O tempo é cruel

O que acontece quando você esquece datas e nomes importantes? Quando por algum motivo se esquece de tomar o remédio, a hora da viagem, o dentista, o exame de aptidão. Será que tais coisas já não são tão importantes ou nossa memória peca diante dos fatos e já é hora de se preocupar com o Alzheimer? Talvez, mas o que existe entre o puxar do gatilho e o milimétrico segundo de nossas vidas é a decisão. Em outras palavras: o tempo.

O tempo é cruel, para ele não existe perdão, algo é ou não é. Não há meio termo. O tempo é imparcial, imperdoável, não há como voltar atrás, desfazer, mentir ou fingir de conta. Tudo é. Não há verbo no passado mesmo que a linguagem diga isso, pois o tempo é um eterno devir. Melhor, o passado nem mesmo existe, é tão imperdoável como colocar-lhe a culpa por algo do hoje. Restam-nos lembranças vagas do tempo, do que foi hoje, por isso sempre somos culpados pelo hoje e não pelo ontem. Também do futuro nada sabemos, e não podemos falar nada do que não sabemos e dar crédito à ignorância. Hoje é o instante incompreensível do tempo que nos incomoda.

Há alguém que diz: espero que não cometa mais o mesmo erro. Quanta estupidez, por acaso esse erro seria igual ao outro? Por acaso esse já não seria outro erro? A semelhança de algo com algo já nos diz que não são a mesma coisa. Os erros apenas são parecidos, jamais os mesmos. Por isso é muito comum vermos pessoas cometerem erros demasiadamente parecidos. É terrivelmente absurdo querer achar no hábito ou na repetição culpa ou acerto, o que aconteceu cem vezes não é tão certo que acontecerá cento e uma, e nosso argumento se desfaz como algodão doce em boca de criança.

Cristo, maior homem e nome da nossa história, sendo homem e ao mesmo tempo Deus falara a alguém: “vá e não peques mais”. Ele não disse, vá e não cometa o mesmo erro, pois bem sabia que os erros são diferentes e é preciso identificar o diferente acerca das coisas. Segundo Heráclito, ninguém pode banhar-se duas vezes no mesmo rio, pois na segunda vez, o rio já não é o mesmo, é outro rio, porque a correnteza levou as águas e levando as águas o fizeram outro. Do mesmo modo, nós também não somos os mesmos, o tempo já nos modificou. Assim é o tempo, não para, não envelhece, sempre se faz novo. É preciso sabedoria para lidar com os erros, pois mesmo não sendo iguais podemos por analogias compreender seus ensinamentos.

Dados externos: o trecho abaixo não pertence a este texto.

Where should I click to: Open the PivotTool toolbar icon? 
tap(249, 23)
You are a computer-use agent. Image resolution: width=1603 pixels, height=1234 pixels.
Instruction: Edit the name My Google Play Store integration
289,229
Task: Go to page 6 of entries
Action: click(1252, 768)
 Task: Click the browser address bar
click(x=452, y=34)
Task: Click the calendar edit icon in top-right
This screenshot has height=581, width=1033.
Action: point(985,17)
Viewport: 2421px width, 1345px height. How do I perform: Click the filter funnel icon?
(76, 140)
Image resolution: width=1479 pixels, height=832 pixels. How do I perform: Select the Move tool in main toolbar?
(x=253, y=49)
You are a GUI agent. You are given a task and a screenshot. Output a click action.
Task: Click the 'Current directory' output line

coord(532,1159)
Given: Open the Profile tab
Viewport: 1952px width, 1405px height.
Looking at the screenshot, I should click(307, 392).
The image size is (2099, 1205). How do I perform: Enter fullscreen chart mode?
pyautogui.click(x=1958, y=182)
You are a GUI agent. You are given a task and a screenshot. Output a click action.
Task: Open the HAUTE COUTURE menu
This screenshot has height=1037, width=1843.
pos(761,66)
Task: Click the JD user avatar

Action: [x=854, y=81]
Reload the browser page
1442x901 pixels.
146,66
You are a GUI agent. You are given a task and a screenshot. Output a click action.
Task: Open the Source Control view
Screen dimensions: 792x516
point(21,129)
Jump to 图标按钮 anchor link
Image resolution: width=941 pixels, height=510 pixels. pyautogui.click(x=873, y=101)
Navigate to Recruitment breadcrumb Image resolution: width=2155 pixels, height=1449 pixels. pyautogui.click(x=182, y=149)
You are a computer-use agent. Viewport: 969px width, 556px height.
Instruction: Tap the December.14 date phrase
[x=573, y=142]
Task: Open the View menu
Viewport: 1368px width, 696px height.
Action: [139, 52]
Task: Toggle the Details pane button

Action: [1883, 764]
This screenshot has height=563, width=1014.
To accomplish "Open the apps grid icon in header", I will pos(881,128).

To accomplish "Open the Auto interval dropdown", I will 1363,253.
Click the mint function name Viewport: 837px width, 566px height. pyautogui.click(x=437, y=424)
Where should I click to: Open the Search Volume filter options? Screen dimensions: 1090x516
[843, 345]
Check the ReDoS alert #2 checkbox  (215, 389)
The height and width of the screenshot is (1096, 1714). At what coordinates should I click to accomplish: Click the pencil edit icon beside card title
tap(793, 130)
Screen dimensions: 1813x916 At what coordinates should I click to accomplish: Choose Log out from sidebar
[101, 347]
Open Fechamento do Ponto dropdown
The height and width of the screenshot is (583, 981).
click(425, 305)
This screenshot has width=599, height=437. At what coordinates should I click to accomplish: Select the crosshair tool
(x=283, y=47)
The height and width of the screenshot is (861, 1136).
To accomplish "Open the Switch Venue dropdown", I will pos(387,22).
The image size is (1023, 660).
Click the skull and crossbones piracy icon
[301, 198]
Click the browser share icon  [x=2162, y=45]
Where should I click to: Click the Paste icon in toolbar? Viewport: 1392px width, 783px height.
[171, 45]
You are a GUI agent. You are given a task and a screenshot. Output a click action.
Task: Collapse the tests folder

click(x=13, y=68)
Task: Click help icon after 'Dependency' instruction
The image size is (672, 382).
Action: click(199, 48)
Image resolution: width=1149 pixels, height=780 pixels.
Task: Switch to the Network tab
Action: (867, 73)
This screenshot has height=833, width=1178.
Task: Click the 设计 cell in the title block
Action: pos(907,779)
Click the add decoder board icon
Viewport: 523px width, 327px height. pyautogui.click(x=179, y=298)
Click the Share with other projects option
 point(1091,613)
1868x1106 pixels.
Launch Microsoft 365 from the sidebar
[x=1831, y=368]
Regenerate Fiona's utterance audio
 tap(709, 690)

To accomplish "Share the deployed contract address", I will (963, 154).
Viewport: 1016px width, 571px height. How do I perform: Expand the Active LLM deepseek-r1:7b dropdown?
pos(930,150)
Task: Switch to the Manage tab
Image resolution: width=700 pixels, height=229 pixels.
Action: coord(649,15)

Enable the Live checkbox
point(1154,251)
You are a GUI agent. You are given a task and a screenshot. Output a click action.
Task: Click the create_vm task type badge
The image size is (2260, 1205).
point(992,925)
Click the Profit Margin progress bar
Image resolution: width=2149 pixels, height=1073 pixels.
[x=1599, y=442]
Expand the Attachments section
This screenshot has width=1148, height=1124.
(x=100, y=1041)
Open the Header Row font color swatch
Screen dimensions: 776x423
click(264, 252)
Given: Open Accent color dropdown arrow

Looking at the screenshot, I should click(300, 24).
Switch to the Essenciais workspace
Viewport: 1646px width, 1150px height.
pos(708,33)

É preciso estar atendo ao tédio da vida, porque nessa vida quando não mudamos, morremos de solidão ou de tédio. Porque o tempo precisa de mudanças, esse é seu fruto. É preciso voltar-se contra si próprio em sua imponência e contra os idiotas de plantão que dizem saber tudo. Porque somente esse deus astuto que encara nossas fraquezas com tamanha sutileza é dono desse conhecimento. Somente esse deus sem pudor que engole nossas vísceras pode nos envergonhar diante do que compreendemos, pois diante dele tudo é nada e nada é tudo, diante dele erros foram postos à mesa e outros irão ser. Diante dele não temos inteligência alguma, pois qual é a medida de nosso tempo? Ficarei eu depois dele ou ele depois de mim? Assim diz o velho ditado: “somente o tempo dirá”.